For light sensitivity, rose-tinted FL-41 lenses are one of the most studied options. These glasses filter out the specific wavelength of light (around 480 nanometers) that’s most irritating to sensitive eyes. In studies of people with chronic eye pain and photophobia, 76% reported meaningful improvement in how unpleasant light felt while wearing FL-41 lenses, with about a 28% reduction in light-triggered pain. When researchers tested seven different lens tints, 71% of participants preferred the FL-41 tint. These aren’t ordinary sunglasses. They’re specifically designed for people whose eyes overreact to light, and they can be worn indoors or out.
For dry eyes contributing to photophobia, preservative-free artificial tears throughout the day can rebuild the tear film that protects your cornea from light. Staying hydrated and using a humidifier in air-conditioned spaces also helps.
For skin reactions, gradual sun exposure in spring (starting with short periods) can help your skin build tolerance before peak summer. Broad-spectrum sunscreen that blocks both UVA and UVB is essential, and UPF-rated clothing covers the areas most prone to eruption. If you’re on a photosensitizing medication, timing outdoor activity for early morning or late afternoon reduces UV intensity significantly.

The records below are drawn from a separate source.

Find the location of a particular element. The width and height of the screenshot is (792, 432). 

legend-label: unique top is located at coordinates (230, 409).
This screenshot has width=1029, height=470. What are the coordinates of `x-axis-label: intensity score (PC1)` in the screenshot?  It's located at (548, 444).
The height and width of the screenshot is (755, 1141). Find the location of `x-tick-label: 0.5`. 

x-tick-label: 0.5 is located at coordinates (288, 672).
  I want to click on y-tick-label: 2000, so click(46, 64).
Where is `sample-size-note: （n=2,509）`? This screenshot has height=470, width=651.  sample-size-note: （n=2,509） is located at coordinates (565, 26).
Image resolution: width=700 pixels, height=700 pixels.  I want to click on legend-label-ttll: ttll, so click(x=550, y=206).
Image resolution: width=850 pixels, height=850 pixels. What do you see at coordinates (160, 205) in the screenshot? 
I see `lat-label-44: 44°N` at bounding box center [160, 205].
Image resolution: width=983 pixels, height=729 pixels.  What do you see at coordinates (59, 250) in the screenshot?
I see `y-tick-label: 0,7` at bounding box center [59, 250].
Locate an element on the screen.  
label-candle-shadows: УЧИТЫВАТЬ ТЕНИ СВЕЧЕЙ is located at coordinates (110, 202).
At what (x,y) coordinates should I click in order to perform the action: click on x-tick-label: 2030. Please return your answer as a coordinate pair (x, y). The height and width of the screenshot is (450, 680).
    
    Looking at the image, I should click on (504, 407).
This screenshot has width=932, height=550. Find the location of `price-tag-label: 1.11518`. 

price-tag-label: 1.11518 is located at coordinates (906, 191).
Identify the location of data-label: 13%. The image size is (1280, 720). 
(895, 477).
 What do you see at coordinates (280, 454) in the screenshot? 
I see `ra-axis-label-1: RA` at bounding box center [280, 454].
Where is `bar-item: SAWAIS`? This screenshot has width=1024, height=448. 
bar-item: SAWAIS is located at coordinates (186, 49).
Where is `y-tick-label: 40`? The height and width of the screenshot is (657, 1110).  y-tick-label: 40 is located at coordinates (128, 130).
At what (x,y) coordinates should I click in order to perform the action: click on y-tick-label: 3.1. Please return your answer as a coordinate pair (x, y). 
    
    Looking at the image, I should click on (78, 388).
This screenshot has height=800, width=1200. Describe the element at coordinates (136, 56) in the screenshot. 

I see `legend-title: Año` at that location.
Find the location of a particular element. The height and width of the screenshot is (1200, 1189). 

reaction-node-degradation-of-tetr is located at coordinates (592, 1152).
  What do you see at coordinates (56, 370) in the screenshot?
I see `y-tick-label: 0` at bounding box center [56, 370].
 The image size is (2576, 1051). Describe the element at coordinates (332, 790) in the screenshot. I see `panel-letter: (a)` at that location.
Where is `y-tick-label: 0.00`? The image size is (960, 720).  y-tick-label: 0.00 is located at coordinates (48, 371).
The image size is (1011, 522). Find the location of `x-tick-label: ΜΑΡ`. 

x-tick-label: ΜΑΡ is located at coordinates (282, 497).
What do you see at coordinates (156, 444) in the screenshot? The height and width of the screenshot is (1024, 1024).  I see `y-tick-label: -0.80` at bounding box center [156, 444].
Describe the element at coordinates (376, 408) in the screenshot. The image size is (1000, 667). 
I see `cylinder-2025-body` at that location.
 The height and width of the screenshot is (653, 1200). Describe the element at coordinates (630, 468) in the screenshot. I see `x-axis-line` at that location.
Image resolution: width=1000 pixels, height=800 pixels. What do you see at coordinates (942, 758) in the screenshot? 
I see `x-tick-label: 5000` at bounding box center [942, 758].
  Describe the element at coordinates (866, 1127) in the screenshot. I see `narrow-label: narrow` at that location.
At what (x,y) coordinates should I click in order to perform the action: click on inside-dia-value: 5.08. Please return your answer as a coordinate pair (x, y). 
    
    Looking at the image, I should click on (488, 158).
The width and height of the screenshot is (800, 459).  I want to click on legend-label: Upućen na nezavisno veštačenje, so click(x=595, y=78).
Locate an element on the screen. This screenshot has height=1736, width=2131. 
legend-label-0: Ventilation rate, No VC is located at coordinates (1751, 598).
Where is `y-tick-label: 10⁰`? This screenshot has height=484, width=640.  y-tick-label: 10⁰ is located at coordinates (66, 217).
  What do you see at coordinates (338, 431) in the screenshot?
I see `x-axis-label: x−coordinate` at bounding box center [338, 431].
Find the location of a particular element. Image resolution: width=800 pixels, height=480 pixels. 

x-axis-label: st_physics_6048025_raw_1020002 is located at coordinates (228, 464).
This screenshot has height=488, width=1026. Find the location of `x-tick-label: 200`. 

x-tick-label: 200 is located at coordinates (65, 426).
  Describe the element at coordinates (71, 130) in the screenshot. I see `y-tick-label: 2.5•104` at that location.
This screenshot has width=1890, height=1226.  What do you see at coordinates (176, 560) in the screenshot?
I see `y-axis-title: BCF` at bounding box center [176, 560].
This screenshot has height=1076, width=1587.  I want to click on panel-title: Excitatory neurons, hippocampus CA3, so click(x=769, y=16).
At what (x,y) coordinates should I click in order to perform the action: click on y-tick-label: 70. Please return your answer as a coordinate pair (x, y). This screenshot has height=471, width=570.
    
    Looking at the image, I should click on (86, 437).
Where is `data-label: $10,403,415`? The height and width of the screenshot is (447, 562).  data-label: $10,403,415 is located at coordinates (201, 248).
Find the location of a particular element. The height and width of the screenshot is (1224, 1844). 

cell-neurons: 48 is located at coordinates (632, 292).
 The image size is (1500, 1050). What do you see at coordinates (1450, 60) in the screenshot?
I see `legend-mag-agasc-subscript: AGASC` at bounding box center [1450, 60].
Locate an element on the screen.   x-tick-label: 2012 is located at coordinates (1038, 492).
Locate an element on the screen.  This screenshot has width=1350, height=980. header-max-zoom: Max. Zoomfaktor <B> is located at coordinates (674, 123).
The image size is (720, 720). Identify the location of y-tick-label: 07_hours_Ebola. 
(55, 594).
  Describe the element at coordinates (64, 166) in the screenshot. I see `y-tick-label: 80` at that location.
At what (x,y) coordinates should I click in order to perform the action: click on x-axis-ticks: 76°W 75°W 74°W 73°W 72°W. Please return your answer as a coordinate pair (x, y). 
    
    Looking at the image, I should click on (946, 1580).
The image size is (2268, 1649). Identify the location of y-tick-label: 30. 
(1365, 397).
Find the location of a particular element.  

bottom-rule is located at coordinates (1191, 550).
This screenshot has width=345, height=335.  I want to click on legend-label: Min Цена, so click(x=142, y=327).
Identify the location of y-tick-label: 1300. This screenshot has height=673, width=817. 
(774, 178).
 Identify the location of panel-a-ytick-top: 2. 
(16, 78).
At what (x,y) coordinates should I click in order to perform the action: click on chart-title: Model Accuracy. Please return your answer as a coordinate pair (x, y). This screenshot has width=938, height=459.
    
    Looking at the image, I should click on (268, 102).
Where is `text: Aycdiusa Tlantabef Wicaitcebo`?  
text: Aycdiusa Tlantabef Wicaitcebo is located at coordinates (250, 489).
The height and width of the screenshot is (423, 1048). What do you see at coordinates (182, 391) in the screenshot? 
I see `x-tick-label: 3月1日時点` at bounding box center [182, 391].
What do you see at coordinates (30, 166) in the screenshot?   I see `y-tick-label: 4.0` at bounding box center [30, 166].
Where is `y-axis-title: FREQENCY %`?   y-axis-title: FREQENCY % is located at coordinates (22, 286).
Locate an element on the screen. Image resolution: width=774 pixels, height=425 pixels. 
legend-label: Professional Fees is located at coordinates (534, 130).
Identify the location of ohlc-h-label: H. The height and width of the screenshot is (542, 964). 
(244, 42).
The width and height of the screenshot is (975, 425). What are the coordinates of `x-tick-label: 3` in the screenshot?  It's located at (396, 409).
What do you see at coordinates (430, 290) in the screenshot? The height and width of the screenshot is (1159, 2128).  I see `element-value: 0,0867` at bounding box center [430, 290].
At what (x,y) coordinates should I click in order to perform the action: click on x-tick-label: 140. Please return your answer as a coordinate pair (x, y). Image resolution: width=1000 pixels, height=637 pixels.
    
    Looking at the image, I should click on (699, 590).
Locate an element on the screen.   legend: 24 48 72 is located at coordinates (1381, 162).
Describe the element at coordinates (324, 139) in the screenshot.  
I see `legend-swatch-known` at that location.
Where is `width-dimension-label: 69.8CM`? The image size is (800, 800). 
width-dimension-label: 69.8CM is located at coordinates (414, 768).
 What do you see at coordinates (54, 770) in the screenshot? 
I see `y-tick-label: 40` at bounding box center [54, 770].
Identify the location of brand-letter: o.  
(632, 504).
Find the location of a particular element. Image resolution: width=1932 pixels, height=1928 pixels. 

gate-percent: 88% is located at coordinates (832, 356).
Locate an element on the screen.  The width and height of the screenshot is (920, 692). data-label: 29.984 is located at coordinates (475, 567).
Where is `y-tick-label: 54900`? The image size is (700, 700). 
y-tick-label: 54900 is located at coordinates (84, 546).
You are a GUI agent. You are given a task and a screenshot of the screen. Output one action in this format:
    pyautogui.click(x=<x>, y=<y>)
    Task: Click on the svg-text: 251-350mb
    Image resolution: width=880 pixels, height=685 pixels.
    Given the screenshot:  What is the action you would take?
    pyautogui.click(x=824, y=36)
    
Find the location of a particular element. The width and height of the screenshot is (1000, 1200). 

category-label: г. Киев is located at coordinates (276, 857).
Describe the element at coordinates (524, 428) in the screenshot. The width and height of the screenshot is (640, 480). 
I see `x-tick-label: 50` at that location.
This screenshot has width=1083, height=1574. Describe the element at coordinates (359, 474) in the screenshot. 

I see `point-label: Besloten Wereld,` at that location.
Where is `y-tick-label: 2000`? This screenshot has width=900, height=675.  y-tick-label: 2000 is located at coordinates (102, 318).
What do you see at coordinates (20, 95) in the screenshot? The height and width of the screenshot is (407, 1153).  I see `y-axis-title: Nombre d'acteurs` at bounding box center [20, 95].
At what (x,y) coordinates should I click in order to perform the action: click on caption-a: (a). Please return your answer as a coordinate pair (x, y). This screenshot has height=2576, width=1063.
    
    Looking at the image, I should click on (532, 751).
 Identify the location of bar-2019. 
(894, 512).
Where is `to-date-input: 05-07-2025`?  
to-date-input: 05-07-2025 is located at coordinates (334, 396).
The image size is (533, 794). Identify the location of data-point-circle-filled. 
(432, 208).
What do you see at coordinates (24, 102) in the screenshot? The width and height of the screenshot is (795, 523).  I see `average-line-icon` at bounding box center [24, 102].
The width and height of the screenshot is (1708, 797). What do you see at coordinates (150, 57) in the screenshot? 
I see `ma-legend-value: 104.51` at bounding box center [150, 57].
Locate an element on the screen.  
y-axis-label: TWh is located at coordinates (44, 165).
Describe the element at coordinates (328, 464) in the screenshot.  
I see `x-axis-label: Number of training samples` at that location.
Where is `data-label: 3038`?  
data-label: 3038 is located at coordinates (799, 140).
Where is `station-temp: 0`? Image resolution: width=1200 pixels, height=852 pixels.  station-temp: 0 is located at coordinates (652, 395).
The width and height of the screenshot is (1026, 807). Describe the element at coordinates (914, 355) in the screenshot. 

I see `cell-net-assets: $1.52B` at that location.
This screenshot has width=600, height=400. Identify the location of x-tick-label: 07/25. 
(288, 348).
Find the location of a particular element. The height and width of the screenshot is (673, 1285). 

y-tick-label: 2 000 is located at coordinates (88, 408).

For heat intolerance, cooling vests, electrolyte drinks, and planning outdoor time during cooler hours can make the difference between a manageable outing and a miserable one. People with POTS or similar conditions often find that increasing salt and fluid intake before sun exposure helps maintain blood volume and reduces dizziness.
If your sun aversion is pervasive, worsening, or came on suddenly, it’s worth figuring out the specific cause rather than just avoiding daylight. Dry eyes, migraines, skin allergies, autonomic dysfunction, and summer depression all look different and respond to different interventions. The fact that you genuinely hate the sun is information your body is giving you, and it almost always points to something identifiable.